Mamoiada, cuore pulsante del Carnevale sardo e terra di tradizioni millenarie, ospita dal 25 al 27 luglio 2025 l’evento “Oltre la Maschera” un’iniziativa promossa e organizzata dal Comune di Mamoiada insieme al Museo delle Maschere Mediterranee, con il contributo della Fondazione di Sardegna, della Regione Autonoma della Sardegna – Assessorato al Turismo, e in collaborazione con il Centro Commerciale Naturale Sa Pratha e il comitato dei festeggiamenti in onore della Madonna del Carmelo.

Tre giorni di incontri, laboratori, esposizioni, degustazioni e spettacoli, pensati per restituire centralità all’arte del mascheramento come espressione profonda dell’identità culturale mediterranea, mettendo in dialogo saperi artigianali, memoria rituale e prospettive contemporanee.

«Il mascheramento non è un travestimento: è una forma di verità profonda – ha dichiarato Luciano Barone, Sindaco di Mamoiada -. Le maschere di Mamoiada non si indossano per nascondersi, ma per ritrovare ciò che siamo: una comunità che custodisce il rito, il gesto e la memoria».

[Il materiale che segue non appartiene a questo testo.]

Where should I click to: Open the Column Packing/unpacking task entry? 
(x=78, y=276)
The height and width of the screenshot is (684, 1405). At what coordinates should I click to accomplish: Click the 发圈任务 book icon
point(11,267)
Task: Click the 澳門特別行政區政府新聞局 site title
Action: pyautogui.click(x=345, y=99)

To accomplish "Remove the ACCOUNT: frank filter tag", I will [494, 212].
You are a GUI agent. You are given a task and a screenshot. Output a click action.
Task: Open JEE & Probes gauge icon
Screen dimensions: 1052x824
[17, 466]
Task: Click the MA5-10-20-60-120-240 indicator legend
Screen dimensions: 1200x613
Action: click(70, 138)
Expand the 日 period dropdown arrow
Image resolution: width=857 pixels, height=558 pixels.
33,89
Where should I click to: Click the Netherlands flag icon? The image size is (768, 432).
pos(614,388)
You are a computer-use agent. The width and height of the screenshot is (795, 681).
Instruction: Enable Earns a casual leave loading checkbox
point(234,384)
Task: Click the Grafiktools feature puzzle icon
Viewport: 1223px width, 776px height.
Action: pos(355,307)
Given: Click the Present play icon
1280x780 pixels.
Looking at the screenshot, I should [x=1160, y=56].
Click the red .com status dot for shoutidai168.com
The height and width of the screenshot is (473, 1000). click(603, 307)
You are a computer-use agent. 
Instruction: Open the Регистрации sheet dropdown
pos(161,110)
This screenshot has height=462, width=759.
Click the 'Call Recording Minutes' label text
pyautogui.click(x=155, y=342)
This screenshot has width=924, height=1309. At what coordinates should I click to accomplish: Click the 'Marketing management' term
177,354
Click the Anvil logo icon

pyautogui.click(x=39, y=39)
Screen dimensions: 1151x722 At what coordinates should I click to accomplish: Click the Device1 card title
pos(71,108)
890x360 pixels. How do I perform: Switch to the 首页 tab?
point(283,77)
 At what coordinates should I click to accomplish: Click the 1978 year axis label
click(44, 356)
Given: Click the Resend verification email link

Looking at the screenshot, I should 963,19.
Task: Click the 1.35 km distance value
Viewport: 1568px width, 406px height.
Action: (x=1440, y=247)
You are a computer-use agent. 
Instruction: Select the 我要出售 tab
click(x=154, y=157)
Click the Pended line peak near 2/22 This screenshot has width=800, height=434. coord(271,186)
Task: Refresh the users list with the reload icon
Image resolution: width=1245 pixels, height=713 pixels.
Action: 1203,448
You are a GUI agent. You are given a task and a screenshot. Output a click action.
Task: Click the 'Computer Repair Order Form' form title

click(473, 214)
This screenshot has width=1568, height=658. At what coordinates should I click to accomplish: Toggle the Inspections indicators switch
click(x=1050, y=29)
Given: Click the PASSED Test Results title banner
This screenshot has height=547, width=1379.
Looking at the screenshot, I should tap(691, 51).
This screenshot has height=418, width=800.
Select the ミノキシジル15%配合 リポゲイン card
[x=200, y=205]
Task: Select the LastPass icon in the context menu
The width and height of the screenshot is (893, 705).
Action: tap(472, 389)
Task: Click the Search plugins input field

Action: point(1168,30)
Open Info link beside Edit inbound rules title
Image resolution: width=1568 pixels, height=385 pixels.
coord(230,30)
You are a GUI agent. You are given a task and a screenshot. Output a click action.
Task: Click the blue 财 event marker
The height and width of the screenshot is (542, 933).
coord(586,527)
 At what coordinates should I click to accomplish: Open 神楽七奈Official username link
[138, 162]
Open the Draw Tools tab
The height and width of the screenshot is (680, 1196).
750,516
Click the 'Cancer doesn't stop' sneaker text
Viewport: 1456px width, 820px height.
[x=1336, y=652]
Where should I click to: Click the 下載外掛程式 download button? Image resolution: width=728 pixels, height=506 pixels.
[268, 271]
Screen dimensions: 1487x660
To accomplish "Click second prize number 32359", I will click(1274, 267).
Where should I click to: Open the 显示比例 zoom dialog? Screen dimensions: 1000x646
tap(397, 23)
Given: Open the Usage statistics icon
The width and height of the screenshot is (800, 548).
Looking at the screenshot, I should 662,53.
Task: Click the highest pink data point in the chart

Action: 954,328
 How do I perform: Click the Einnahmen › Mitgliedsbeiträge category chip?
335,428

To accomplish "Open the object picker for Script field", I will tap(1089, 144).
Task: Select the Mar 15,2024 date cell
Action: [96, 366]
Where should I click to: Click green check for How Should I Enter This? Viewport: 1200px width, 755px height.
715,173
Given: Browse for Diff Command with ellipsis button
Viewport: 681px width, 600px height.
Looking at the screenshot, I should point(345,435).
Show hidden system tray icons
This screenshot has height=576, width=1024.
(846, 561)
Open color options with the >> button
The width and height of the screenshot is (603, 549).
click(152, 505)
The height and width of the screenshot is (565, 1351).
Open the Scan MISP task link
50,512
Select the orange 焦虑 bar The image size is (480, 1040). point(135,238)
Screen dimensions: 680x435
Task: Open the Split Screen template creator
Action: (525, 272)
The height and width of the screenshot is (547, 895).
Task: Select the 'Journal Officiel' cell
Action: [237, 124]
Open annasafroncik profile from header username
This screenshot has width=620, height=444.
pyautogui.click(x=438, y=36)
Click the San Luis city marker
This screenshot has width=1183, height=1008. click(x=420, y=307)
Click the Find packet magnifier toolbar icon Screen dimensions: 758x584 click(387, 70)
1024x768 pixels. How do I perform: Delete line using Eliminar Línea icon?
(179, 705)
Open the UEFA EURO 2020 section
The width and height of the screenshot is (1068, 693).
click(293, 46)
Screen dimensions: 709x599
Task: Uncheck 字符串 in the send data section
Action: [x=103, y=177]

Fulcro dell’iniziativa è la figura del mascheraio, artigiano e artista, custode e innovatore. Mamoiada si fa così crocevia di esperienze: accanto ai celebri Mamuthones e Issohadores, simboli dell’isola noti in tutto il mondo, prenderanno parte alla manifestazione mascherai provenienti da diverse regioni d’Italia e del bacino mediterraneo, in un percorso di confronto e cucitura storica e concettuale tra le differenti tradizioni del Carnevale. Un’occasione unica di confronto tra territori, ritualità e visioni, con Mamoiada al centro.

«“Oltre la Maschera” è una manifestazione annuale che intende valorizzare il lavoro dell’uomo forgiatore di oggetti che assumono valore potentemente simbolico nell’immaginario collettivo – spiega Elena Giangiulio, Direttrice del Museo delle Maschere Mediterranee -. Da solo e in forma associativa il mascheraio (più in generale l’artigiano/a) svolge un ruolo centrale nella comunità in cui opera: i suoi gesti e le sue produzioni sono cariche di storia e di fragile memoria. Egli partecipa alla valorizzazione di un patrimonio culturale immateriale che la comunità, le forze politiche, gli operatori economici e protagonisti del Carnevale insieme, hanno la responsabilità di sostenere e valorizzare. “Oltre la Maschera” è una manifestazione che intende raccogliere le migliori espressioni delle micro identità territoriali per costruire insieme un percorso nuovo di identità nazionale delle tradizioni di maschere e costumi italiani».

Il programma: cultura, laboratori e convivialità.

Si parte venerdì 25 luglio con una serie di laboratori didattici per bambini e ragazzi, dedicati al mondo naturale e al suono, per poi aprire ufficialmente l’evento con l’inaugurazione nei cortili che ospitano mascherai, espositori e produttori locali. Seguiranno nei giorni successivi momenti di approfondimento come il convegno “Oltre la Maschera”, sabato 26 e visite guidate a tema a cura del Museo delle Maschere Mediterranee.

Accanto alla riflessione, ci sarà ampio spazio per la condivisione popolare: degustazioni, percorsi enogastronomici, dimostrazioni di preparazione del formaggio (con Franco Pira), sfilate e, in chiusura, il concerto di Davide Van De Sfroos, domenica 27 luglio alle ore 22 in Piazza San Sebastiano.

«Per Mamoiada il tema culturale e turistico – racconta Pino Ladu, Assessore alla Cultura, Turismo e Sistema Museale – si apre al mondo grazie a un’idea espositiva viva, dove i mascherai – veri detentori del sapere artigianale – entrano in relazione con altre importanti figure del Carnevale. Un’esposizione diffusa e aperta, capace di mettere in rete tradizioni, luoghi e persone».

“Oltre la Maschera” è molto più di una rassegna espositiva: è un evento identitario di respiro nazionale, capace di coniugare tradizione e innovazione, artigianato e cultura, storia e futuro. Un’occasione unica per scoprire, attraverso le maschere e le mani che le creano, il valore profondo del mascheramento come forma di magia, trasformazione e appartenenza. Tre giorni per immergersi nel cuore rituale della Sardegna, tra suoni antichi, sapori autentici, artigiani del presente e visioni di domani.